Underwater vibro-acoustic performance of sandwich cylindrical shells with bidirectional re-entrant connections under hydrostatic pressure

The development of underwater pressure-resistant cylindrical shells with superior vibro-acoustic performance exhibits significant application potential for marine engineering. In this paper, a novel bidirectional re-entrant connection honeycomb (BRCH) is proposed by incorporating inclined ligament connections, which is further utilized as the honeycomb core of sandwich cylindrical shells. The directional band structures of the BRCH unit are calculated by the established dispersion dynamic model considering rotational symmetric boundary conditions.
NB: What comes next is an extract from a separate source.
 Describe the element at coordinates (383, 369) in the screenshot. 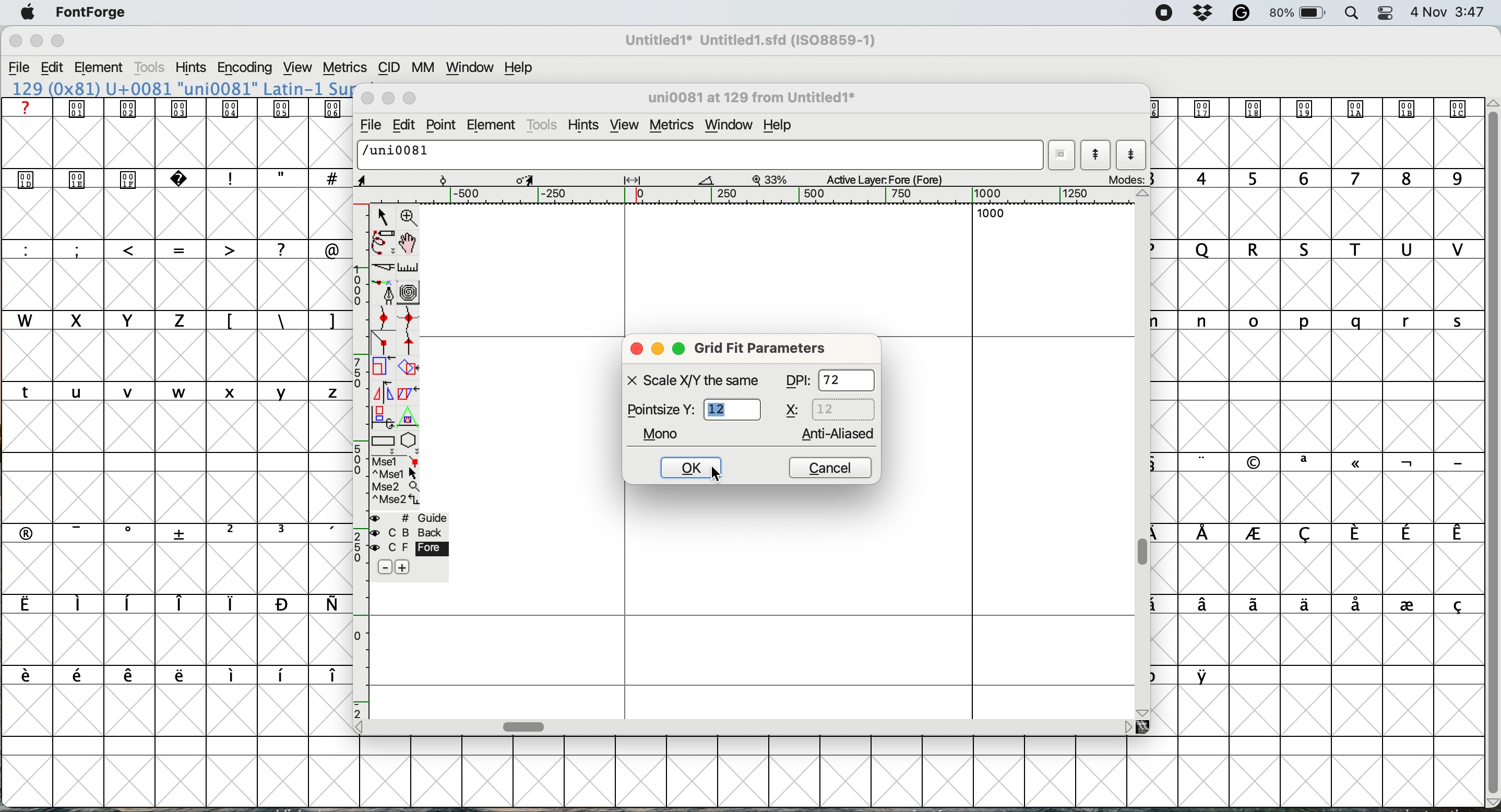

The radial vibro-acoustic transmission responses and circumferential radiated sound pressure distribution of the BRCH sandwich cylindrical shell under different hydrostatic pressures are explored. A quantitative parametric analysis using the introduced evaluation indicator is performed to reveal the effects of typical geometric parameters and hydrostatic pressure on the underwater vibro-acoustic performance. The results indicate that the calculated bandgap characteristics accounting for modal displacement polarization can accurately predict the directional longitudinal wave isolation bands. The sound insulation performance of the BRCH sandwich cylindrical shell is effectively enhanced by the attenuation of radial vibration transmission within its honeycomb core, which is driven by the directional bandgaps. The distribution of radiated sound pressure near the transmitted shell panel is differentiated at high frequencies due to the localization of the excited vibration modes. Under the internal prestress of the shell, the eigenfrequencies of vibro-acoustic transmission responses decrease as hydrostatic pressure increases, thereby leading to the shift of vibro-acoustic attenuation bands. Therefore, this work provides practical guidance for improving the vibro-acoustic performance of underwater pressure-resistant cylindrical shells with consideration of hydrostatic pressure.